### Problem description:
Find the line containing "You are a computer-use". Retype it and every later line of the records exactly, leaving out pictures.

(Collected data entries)
⟨

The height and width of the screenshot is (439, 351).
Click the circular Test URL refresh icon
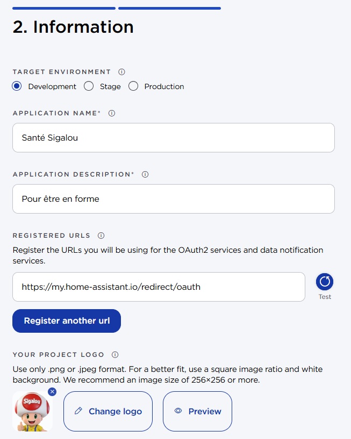click(325, 282)
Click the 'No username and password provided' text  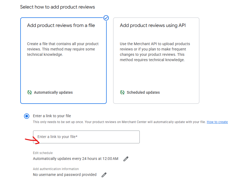point(65,175)
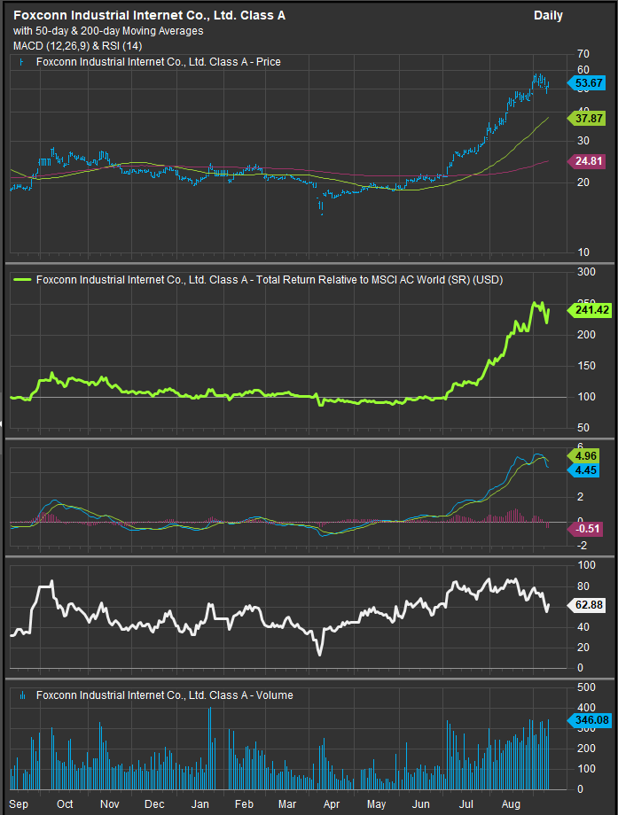This screenshot has height=815, width=618.
Task: Click the price series legend icon
Action: point(22,62)
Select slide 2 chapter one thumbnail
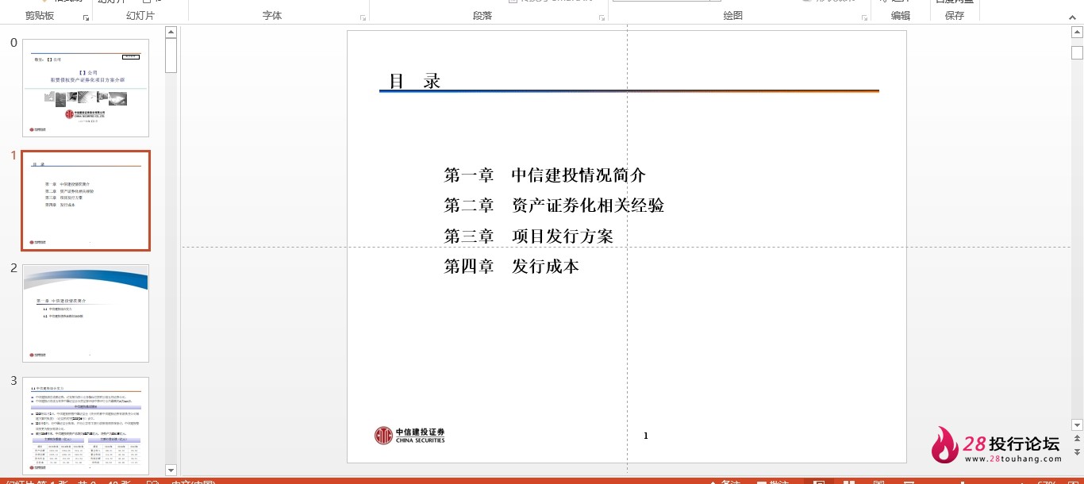 click(86, 313)
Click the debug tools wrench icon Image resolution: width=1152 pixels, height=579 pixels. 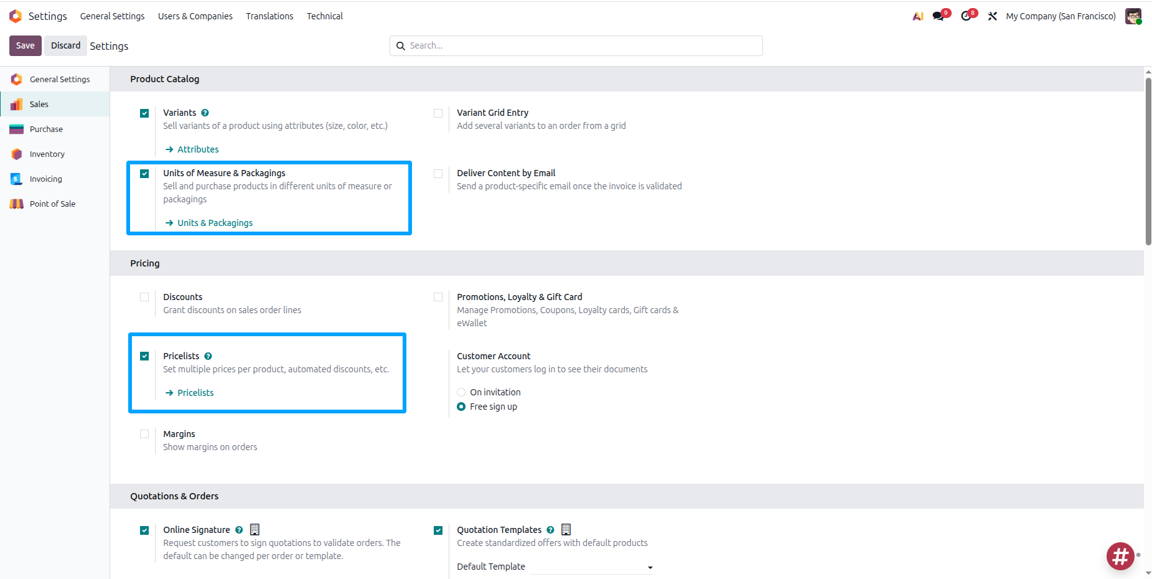pyautogui.click(x=992, y=16)
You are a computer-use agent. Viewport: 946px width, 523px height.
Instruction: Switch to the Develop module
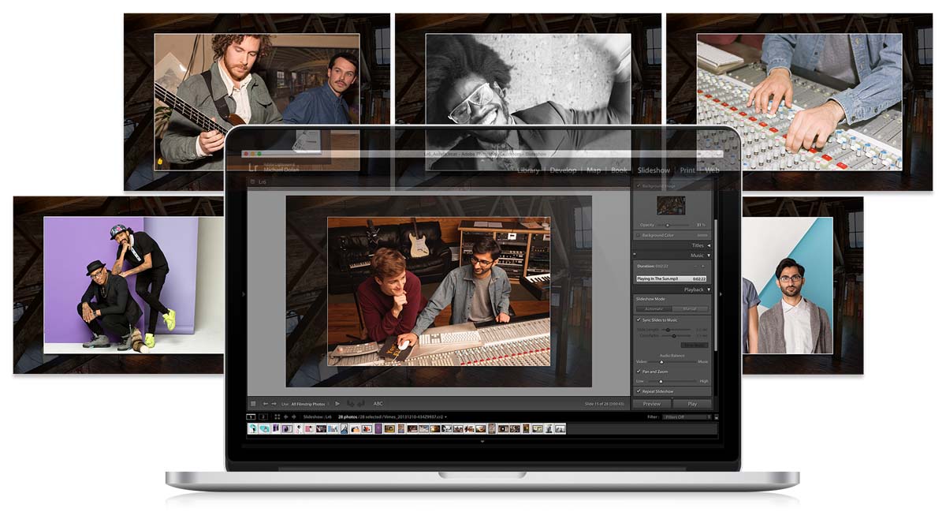(563, 170)
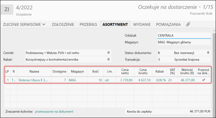This screenshot has width=216, height=118.
Task: Expand the Zlecenie serwisowe dropdown
Action: (x=24, y=24)
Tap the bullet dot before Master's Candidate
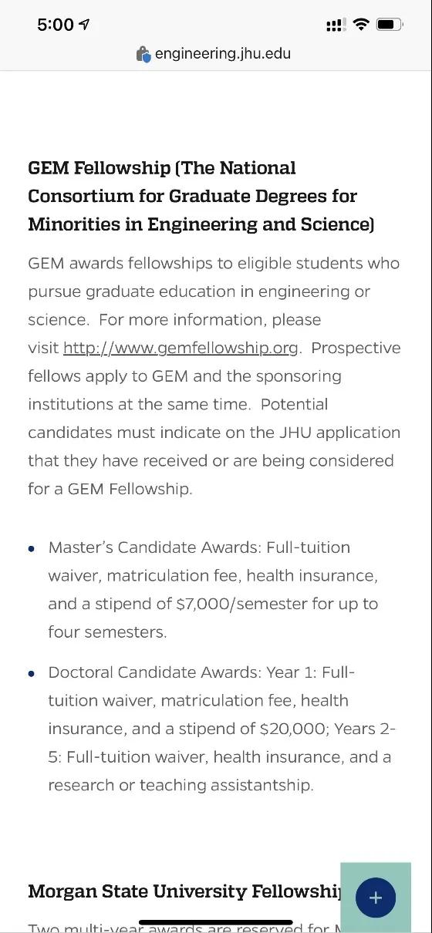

⟩

### Response below:
You are a computer-use agent. Viewport: 946px width, 523px height.
Instruction: Switch to the Develop module
(563, 170)
This screenshot has width=216, height=118.
Task: Expand the Zlecenie serwisowe dropdown
Action: (x=24, y=24)
Tap the bullet dot before Master's Candidate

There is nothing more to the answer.